А. Гельман справедливо вспоминает об этом ветре перемен: «Мне кажется, что при Горбачеве очень много умных людей – ученых, писателей, режиссеров – принимали участие в политике. Значительная их часть были народными депутатами СССР. Была какая-то интеллектуальная атмосфера не только вокруг Горбачева, надо вспомнить Александра Николаевича Яковлева, всю команду Горбачева. И это имело огромное значение. Это были люди, которым другие люди доверяли, их уважали. Поэтому возникала какая-то нравственная атмосфера. К сожалению, это исчезло. Причем нельзя сказать, что это исчезло только по вине Ельцина и Путина. Это исчезло еще и потому, что объективно не вошли в жизнь те ожидания людей, которые появились при Горбачеве, – я имею в виду ожидания экономически лучшей жизни. Поэтому казалось, что все было напрасно, что «перестройка» была не нужна. А сейчас это даже как-то культивируется. И иногда мы видим просто вражеское отношение к «перестройке», в ходу утверждения, что те, кто делал «перестройку», привели ко всем несчастьям, они во всем виноваты» [33].

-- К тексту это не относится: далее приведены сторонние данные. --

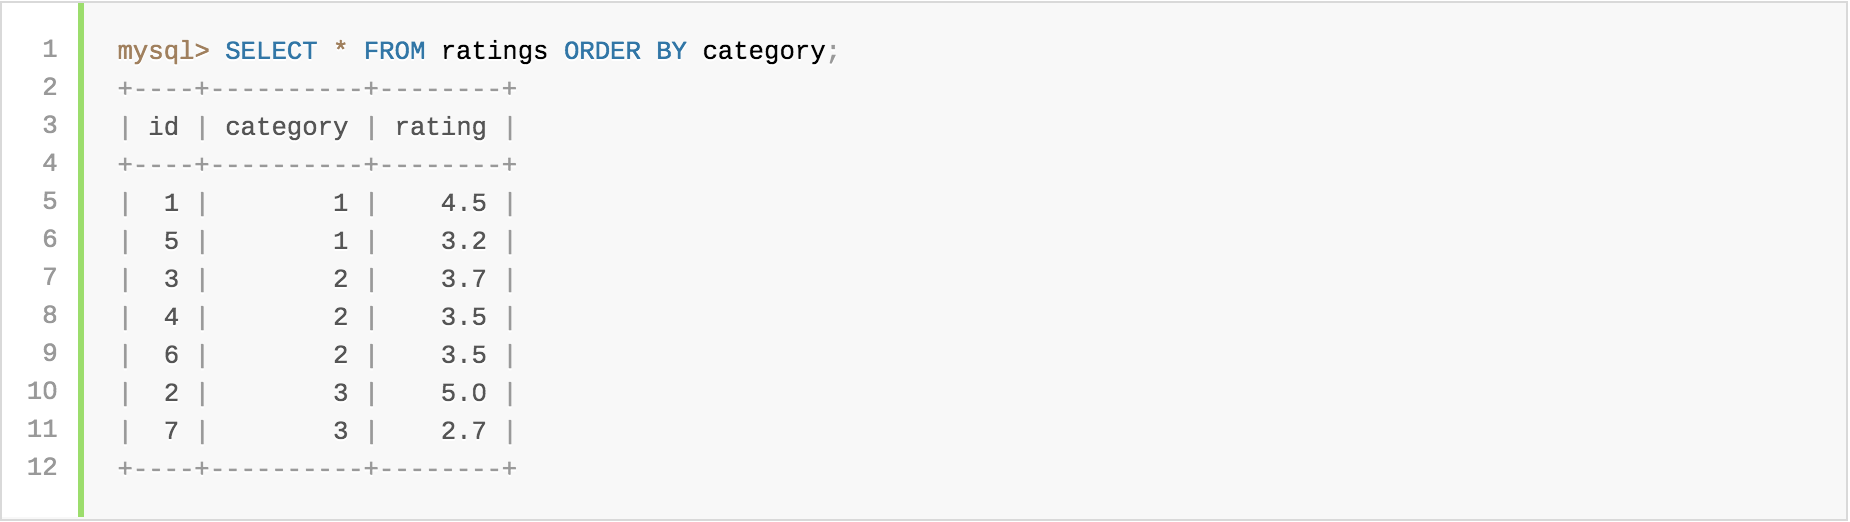The image size is (1850, 522).
Task: Click line number 10 in gutter
Action: 42,391

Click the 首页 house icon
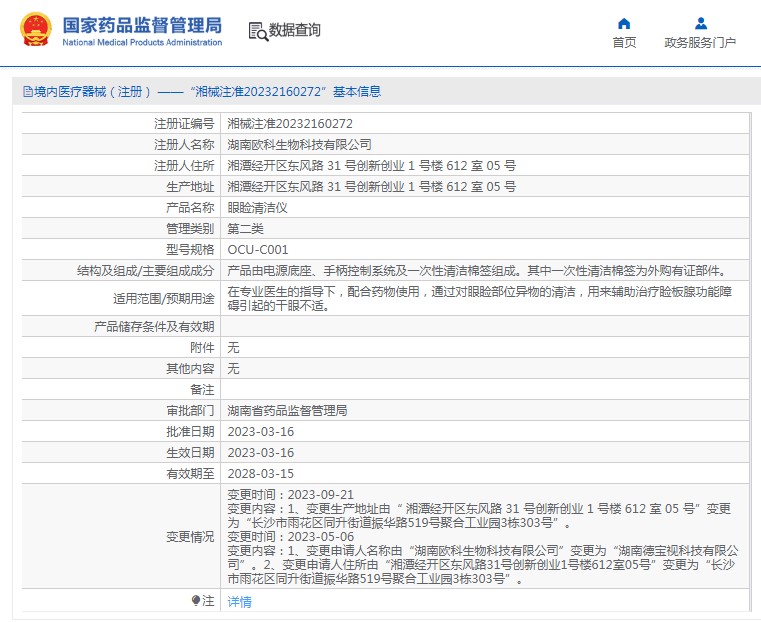(x=624, y=24)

При этом вовсе не Горбачев или Яковлев реально и юридически разрушили СССР, это ведь сделал Б. Ельцин. Он же отодвинул Горбачева от руководства. Вся история с его отречением от власти выглядела пошаговой просчитанной постановкой, за которой стояли реальные режиссеры и первым шагом которой был ГКЧП.
Вот список «прегрешений» Горбачева, который в борьбе за свое место потерял все, включая доверие людей: «Горбачев оказался слишком привержен «социалистическому выбору» и категорически отказывался от радикального скачка к рыночной экономике. Близким людям президент СССР признавался, что не хочет навязывать народу шоковую терапию, своего рода «коллективизацию» наоборот. Эти помыслы были гуманны, но экономика и финансы катились в тартарары, и к лету 1991 года Горбачев с его длинными путаными речами надоел людям хуже горькой редьки. Росло число тех, кто начал тосковать по «твердой руке», говорить о необходимости установить в стране чрезвычайное положение, диктатуру. Горбачев всерьез надеялся на финансовую помощь Запада, но в этом он просчитался. За месяц августовских событий он поехал на встречу «Семерки» в Лондон, рассчитывая, что западные страны, хотя бы на будущее, пообещают Советскому Союзу новый «план Маршалла», чтобы облегчить его рыночную трансформацию. Но до этого Горбачев уже получил десятки миллиардов от Западной Германии и Южной Кореи. Все эти деньги ушли в песок, так, что и сам президент не знал, как это объяснить. В стране нужно было наводить административно-политический порядок. Но вместо этого нарастал политический хаос» [34].
Сюда можно добавить, что в это время ускорились многие процессы: новые веяния шли и из соцстран, и из нового парламента, и из собственных медиа. Тот же А. Любимов говорит о «Взгляде», что «это было антисоветское телевидение. Не в смысле, что мы всегда были политически антисоветскими, в плане того, что у нас были гости и «про», и «контра», но просто страна не запомнила тех, кто «про», а тех, кто «контра» – всех запомнили, потому что такое было настроение в обществе, общество искало какие-то выходы из того духовного тупика, в котором оно находилось» [35]. И еще: «Дело не в том, что мы говорили, а именно как. То есть, все это стилистически выглядело настолько странно и настолько не так, что люди додумывали и читали – мы там говорили между строк, а они слышали между букв».
Или в другом интервью: «В программах «Взгляд» и «12-й этаж» впервые на советском ТВ появились люди неформатные. На фоне советских дикторов в галстуках, читающих по бумажке, мы выглядели иначе. Мы говорили и про ужасы сталинского времени, но у нас в эфире часто были и представители компартии. Всегда соблюдался баланс. Плюс у нас в студии висел генератор точного времени. Потому что люди не могли поверить, что мы работали в прямом эфире. Мы все время снимали и показывали звонки в студию, сами на них отвечали, чтобы телезрители потом могли сказать: «Я говорил с Листьевым». Такого на советском телевидении до этого не было» [36].
Как ни странно, но основной революцией, которая реализовалась тогда, была революция медийная. Люди услышали другие речи, как с экранов телевизора, так и с трибуны парламента. Это были не только другие речи, но и совершенно новые люди. Вот этот синтез людей и речей с тех пор потерян. И была вера в этих людей. Сегодня почти все, или многие, уже научились говорить, но у нас нет веры в этих людей.
Горбачев, подталкиваемый Яковлевым, сделал только первый шаг в трансформации страны. Он явно медлил и все время останавливался, боясь потерять не столько поддержку населения, сколько свое кресло. Поэтому на сцену был выведен игрок № 2 Ельцин, который и довел ситуацию до логического конца, и одна команда сменила другую.